El debate sobre la legalización de la marihuana se instala con fuerza en el país. Luego de que países como Uruguay y Canadá despenalizaran la producción, consumo y comercialización del producto, Paraguay, gran productor del mismo, parece no poder evitar la reflexión al respecto, así como la adopción de una postura.
Ahora, el propio titular de la Secretaría Nacional Antidrogas (Senad), Arnaldo Giuzzio, expresó su predisposición a analizar la propuesta, considerando que la misma se convierte en una tendencia regional.
“Hoy no te quiero decir ‘no’, pero estoy abierto al debate para ir conversando, porque es algo todavía no resuelto en la región”, declaró el ministro en una entrevista con la radio ABC Cardinal.
De hecho, el Congreso, en distintas comisiones asesoras, analiza un proyecto de ley presentado el pasado mes de marzo por el senador Paraguayo Cubas, que pretende legalizar el uso “recreativo y medicinal” de la marihuana.
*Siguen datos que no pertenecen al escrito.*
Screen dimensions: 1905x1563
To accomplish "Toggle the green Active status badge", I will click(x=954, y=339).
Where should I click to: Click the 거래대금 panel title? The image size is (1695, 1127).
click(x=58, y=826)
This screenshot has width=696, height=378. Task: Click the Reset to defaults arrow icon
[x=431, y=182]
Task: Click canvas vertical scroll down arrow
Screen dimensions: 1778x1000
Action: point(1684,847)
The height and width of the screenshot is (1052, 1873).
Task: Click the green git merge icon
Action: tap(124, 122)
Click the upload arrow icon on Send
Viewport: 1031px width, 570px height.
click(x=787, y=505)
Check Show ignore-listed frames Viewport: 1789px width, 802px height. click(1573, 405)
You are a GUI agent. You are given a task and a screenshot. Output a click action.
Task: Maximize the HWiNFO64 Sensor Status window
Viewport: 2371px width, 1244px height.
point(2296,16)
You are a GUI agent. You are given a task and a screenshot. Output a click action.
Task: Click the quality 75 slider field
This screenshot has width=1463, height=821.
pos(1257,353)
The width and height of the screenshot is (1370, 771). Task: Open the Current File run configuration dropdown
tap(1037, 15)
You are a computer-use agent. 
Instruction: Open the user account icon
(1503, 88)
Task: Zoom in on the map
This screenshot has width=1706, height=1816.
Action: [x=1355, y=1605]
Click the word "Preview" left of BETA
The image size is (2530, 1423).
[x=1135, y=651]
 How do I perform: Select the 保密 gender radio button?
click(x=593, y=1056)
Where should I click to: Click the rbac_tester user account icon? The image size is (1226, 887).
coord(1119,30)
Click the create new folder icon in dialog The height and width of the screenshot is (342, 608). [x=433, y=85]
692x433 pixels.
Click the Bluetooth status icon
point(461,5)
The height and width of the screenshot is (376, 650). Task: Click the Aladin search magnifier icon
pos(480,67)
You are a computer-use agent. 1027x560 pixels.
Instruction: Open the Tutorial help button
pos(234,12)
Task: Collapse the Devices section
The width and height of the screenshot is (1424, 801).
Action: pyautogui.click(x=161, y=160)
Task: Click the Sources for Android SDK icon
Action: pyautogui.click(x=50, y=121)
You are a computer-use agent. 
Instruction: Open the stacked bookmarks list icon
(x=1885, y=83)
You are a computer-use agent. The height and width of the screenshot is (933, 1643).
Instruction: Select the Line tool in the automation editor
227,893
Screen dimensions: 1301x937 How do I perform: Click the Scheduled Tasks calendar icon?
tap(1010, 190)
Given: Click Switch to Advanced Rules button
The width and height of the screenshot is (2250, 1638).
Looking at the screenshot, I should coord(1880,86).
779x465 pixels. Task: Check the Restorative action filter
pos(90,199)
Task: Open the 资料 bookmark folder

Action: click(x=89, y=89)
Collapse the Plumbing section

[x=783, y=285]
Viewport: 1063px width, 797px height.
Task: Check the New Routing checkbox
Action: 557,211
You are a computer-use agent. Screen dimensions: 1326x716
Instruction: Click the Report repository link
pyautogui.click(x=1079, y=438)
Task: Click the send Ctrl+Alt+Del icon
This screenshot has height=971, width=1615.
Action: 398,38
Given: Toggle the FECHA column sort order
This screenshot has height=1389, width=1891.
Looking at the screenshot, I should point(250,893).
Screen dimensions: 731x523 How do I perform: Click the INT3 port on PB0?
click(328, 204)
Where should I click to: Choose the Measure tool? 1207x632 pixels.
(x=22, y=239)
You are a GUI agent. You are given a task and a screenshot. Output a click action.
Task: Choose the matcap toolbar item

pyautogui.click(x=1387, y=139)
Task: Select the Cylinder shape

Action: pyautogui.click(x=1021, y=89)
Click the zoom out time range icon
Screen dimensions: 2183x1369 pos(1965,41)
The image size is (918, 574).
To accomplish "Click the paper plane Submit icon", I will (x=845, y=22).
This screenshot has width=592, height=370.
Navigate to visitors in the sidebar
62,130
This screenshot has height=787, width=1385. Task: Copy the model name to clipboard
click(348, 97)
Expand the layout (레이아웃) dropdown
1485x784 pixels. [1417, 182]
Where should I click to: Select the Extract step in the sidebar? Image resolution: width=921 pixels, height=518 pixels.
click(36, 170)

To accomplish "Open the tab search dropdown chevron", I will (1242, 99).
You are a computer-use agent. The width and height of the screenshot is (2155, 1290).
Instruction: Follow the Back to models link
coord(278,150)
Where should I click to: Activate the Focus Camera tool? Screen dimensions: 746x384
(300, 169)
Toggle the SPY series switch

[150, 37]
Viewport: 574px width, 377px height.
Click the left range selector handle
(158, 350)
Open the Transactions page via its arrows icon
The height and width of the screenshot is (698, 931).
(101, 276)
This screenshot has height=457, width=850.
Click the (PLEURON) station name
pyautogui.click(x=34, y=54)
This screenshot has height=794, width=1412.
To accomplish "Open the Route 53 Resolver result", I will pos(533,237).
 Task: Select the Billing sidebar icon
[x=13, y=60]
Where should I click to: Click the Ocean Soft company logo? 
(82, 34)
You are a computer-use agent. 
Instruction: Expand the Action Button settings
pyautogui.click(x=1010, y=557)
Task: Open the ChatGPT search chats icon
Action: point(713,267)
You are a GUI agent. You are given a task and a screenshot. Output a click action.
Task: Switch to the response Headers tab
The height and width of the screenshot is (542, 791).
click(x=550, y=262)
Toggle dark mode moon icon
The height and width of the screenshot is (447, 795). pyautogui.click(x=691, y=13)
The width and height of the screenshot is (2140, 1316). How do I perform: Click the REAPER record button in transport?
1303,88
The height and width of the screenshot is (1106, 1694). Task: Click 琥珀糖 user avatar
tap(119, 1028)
En varios países de la región el uso medicinal ya está permitido, sin embargo existen largos y en muchos casos irresueltos debates sobre el consumo recreativo del producto.
Diversos sectores consideran que en un país como el nuestro, que produce marihuana a gran escala y de alta calidad, según definición del propio Departamento de Estado de los Estados Unidos, no tiene sentido derivar ingentes sumas del dinero de los contribuyentes a la persecución y erradicación de una planta que crece casi sin necesidad de cuidados especiales.
De hecho, apuntan especialistas, el Estado podría beneficiarse con el cobro de impuestos por el cultivo y consumo de la marihuana, así como por la exportación a países de importante consumo, beneficio del que se priva a sí mismo por la estricta y vetusta normativa vigente.
Canadá, por ejemplo, es uno de los países que está interesado en la importación de marihuana y ya se encuentra realizando gestiones con el Uruguay para la adquisición de la misma.